[Collected data entries]
----------
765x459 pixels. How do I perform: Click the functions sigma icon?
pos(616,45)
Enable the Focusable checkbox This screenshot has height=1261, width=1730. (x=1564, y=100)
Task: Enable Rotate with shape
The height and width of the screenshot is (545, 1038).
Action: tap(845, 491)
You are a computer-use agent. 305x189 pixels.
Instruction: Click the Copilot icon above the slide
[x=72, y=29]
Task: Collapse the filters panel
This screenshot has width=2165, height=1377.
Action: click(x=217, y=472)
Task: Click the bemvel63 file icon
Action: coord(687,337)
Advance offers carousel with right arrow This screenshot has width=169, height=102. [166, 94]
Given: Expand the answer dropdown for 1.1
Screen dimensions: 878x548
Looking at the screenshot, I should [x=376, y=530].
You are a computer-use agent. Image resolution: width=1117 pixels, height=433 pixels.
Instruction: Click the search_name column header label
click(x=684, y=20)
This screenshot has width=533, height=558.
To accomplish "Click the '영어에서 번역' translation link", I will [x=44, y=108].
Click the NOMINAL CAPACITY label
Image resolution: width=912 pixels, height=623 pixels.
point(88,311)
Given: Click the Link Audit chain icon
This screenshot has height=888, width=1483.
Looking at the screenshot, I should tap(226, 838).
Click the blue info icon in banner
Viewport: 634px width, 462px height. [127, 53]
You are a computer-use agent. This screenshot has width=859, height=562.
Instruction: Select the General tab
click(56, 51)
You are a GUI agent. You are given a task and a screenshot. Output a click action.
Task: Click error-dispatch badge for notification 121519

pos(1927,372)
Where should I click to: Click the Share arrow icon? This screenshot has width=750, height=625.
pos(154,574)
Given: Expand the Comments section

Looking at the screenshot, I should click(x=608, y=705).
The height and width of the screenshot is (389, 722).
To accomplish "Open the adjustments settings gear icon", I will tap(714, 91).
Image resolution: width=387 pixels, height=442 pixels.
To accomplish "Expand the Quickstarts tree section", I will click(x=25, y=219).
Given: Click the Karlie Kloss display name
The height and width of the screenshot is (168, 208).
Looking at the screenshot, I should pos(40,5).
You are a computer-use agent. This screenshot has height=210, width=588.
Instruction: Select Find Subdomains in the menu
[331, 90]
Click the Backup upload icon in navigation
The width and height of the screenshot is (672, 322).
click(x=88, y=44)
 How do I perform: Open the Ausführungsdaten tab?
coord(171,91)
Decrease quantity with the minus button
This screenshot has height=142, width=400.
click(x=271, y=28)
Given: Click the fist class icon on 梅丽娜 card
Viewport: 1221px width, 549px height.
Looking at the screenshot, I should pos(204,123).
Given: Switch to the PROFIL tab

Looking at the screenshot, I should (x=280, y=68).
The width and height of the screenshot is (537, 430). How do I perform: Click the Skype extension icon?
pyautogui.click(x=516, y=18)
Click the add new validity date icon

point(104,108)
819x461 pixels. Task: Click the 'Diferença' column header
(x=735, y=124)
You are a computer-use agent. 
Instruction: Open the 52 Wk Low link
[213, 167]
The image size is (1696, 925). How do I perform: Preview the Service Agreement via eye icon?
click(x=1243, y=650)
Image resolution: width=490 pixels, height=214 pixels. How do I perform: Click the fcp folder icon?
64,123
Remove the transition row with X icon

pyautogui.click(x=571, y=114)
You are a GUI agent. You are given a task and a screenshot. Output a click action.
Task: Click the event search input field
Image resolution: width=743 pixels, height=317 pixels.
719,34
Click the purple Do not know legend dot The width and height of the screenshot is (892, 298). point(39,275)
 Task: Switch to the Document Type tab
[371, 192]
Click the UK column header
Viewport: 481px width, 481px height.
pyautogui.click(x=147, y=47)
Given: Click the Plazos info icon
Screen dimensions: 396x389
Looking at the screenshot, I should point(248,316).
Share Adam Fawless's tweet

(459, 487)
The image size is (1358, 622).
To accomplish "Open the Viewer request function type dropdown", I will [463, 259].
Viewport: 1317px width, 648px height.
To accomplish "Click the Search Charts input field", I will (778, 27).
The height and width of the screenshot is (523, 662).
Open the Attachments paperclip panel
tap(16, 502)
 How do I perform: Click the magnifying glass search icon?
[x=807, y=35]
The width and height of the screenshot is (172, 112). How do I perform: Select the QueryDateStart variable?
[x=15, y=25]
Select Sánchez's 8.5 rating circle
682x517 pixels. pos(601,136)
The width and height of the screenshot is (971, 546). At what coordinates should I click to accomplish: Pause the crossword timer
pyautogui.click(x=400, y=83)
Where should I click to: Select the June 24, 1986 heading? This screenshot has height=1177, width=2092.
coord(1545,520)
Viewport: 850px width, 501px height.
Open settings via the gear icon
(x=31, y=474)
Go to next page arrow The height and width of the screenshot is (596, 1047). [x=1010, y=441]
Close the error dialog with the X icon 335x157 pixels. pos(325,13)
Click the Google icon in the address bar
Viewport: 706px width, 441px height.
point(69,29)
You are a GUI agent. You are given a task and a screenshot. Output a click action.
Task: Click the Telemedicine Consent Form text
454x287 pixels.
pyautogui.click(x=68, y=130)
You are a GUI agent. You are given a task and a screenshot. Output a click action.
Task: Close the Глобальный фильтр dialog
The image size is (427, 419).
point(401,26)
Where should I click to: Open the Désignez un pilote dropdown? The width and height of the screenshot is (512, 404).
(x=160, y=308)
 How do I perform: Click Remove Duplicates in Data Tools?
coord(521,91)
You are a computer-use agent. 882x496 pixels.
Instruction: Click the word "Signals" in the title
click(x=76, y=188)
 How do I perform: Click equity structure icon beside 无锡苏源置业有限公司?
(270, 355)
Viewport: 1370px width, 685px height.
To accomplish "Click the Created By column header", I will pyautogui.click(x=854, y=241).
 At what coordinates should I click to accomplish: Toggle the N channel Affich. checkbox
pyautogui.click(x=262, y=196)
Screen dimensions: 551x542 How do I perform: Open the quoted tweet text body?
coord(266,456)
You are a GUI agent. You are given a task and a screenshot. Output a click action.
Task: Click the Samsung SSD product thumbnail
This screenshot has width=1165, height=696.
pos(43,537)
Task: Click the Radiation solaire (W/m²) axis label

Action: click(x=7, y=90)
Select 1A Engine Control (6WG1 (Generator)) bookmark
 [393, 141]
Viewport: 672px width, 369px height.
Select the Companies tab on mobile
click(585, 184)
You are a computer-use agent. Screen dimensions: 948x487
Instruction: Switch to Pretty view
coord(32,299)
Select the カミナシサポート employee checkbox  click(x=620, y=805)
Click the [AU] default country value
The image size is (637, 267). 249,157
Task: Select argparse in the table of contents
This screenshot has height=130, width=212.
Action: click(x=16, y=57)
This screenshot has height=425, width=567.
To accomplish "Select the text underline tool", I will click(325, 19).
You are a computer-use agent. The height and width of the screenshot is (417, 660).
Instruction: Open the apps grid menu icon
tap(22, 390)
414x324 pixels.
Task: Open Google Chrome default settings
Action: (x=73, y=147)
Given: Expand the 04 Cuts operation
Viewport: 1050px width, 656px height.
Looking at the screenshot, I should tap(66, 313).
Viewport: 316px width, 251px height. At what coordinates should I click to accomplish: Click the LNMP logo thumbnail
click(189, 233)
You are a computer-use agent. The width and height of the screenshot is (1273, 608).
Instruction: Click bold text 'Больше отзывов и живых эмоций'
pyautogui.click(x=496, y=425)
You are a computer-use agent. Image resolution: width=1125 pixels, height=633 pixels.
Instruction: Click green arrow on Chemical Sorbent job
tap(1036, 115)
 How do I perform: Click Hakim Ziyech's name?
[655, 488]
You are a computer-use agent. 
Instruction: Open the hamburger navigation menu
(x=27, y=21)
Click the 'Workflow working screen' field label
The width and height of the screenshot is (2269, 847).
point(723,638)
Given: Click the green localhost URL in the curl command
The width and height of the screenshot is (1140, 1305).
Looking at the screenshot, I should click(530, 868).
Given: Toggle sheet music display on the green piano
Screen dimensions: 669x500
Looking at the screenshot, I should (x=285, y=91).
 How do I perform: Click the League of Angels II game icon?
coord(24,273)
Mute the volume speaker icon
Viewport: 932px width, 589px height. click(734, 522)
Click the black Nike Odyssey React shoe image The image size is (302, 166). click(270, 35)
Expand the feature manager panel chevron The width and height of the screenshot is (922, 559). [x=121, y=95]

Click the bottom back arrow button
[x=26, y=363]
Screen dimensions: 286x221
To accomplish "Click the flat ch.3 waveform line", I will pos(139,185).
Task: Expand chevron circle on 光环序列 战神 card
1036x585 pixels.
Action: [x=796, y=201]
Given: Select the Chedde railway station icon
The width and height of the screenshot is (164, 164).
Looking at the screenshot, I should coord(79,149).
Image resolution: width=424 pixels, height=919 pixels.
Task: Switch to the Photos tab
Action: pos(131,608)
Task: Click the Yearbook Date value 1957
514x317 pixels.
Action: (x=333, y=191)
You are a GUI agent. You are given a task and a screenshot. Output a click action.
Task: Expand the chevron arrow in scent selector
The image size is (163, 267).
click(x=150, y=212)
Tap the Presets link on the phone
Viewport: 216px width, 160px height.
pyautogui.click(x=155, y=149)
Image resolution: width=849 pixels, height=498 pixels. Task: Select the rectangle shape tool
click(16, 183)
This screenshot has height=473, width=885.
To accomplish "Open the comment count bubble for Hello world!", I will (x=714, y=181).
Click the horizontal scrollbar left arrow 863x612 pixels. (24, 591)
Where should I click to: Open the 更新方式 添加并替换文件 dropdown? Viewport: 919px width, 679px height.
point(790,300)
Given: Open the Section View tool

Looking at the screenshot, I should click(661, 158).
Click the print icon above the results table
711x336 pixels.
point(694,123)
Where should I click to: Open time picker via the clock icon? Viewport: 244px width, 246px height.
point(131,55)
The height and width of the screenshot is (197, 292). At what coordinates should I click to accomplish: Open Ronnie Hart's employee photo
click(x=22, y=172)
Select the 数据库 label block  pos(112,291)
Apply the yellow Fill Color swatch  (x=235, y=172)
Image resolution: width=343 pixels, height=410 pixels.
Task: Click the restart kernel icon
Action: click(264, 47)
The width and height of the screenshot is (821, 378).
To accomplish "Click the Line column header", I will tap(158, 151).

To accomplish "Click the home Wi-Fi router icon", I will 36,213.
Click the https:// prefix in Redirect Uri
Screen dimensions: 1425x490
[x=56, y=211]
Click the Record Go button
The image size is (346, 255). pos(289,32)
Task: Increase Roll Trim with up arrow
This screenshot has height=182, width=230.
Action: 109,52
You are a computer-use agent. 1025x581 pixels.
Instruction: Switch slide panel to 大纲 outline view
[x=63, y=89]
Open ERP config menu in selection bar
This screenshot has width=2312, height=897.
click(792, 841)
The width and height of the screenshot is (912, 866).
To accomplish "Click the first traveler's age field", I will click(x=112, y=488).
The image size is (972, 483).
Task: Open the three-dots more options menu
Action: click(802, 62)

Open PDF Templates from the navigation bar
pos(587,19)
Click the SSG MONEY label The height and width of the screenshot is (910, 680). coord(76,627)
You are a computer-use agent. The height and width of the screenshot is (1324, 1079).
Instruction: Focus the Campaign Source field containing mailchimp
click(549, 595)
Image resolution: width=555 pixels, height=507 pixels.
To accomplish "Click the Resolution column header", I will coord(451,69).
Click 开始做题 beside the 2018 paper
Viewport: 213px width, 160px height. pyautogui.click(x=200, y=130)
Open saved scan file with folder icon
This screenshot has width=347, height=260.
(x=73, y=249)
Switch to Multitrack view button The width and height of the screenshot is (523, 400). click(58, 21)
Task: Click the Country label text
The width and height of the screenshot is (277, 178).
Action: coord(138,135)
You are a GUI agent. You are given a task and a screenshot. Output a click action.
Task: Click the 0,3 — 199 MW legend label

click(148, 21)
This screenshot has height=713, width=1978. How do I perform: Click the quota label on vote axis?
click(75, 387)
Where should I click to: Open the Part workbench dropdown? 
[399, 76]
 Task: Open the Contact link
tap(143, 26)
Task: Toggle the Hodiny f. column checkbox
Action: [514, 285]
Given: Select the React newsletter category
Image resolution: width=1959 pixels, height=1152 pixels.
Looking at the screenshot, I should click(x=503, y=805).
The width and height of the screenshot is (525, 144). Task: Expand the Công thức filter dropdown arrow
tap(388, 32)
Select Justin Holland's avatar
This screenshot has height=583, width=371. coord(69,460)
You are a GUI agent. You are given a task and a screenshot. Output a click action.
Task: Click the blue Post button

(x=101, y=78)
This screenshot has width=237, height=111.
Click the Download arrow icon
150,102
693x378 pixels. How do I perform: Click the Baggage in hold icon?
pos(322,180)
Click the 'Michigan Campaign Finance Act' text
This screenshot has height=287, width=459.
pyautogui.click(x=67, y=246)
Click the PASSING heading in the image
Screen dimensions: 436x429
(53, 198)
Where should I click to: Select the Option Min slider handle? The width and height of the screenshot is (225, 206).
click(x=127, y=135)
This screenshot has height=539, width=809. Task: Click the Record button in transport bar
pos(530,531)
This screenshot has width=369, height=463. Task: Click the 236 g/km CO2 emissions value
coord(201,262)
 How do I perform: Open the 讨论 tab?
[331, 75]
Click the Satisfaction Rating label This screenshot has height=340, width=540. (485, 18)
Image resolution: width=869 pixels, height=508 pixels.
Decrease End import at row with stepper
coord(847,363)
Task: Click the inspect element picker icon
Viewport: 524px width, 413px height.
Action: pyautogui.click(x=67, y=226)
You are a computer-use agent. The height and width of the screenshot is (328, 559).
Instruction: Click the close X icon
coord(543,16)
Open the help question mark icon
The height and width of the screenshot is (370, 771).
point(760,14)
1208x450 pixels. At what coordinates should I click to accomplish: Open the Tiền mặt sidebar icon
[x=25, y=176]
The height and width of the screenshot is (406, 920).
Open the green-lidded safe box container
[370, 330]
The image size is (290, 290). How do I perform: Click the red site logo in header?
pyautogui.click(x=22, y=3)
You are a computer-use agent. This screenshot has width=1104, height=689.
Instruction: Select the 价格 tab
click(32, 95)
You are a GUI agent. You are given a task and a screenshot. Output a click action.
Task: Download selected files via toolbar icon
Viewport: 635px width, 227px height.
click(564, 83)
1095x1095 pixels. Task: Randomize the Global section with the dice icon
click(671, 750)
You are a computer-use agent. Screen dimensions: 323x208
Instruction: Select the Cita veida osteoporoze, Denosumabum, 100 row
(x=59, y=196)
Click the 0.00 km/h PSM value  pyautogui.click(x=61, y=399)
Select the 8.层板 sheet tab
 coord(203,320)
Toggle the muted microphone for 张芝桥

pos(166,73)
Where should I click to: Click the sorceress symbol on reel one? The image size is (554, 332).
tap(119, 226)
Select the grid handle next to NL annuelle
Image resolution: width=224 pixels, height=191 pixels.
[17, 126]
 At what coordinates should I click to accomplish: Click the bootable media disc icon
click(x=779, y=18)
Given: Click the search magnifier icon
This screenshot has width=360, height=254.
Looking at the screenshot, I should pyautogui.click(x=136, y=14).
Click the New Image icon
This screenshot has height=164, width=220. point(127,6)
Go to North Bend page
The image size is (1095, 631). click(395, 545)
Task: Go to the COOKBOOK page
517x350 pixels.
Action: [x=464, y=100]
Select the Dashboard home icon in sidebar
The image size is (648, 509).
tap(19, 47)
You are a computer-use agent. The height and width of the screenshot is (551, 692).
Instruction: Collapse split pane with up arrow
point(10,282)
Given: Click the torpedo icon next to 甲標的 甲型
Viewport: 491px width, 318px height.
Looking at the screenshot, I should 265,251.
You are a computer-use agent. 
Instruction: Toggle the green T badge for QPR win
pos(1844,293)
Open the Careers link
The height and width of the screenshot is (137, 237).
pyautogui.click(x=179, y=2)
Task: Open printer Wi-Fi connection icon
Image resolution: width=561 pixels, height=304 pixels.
----------
DESCRIPTION OF THE TASK: Would you retype exactly the lines above, from the line with "514x317 pixels." to the line with "Task: Expand the chevron", with both end lines kept and nothing more?

EXERCISE OUTPUT:
514x317 pixels.
Action: (x=333, y=191)
You are a GUI agent. You are given a task and a screenshot. Output a click action.
Task: Expand the chevron arrow in scent selector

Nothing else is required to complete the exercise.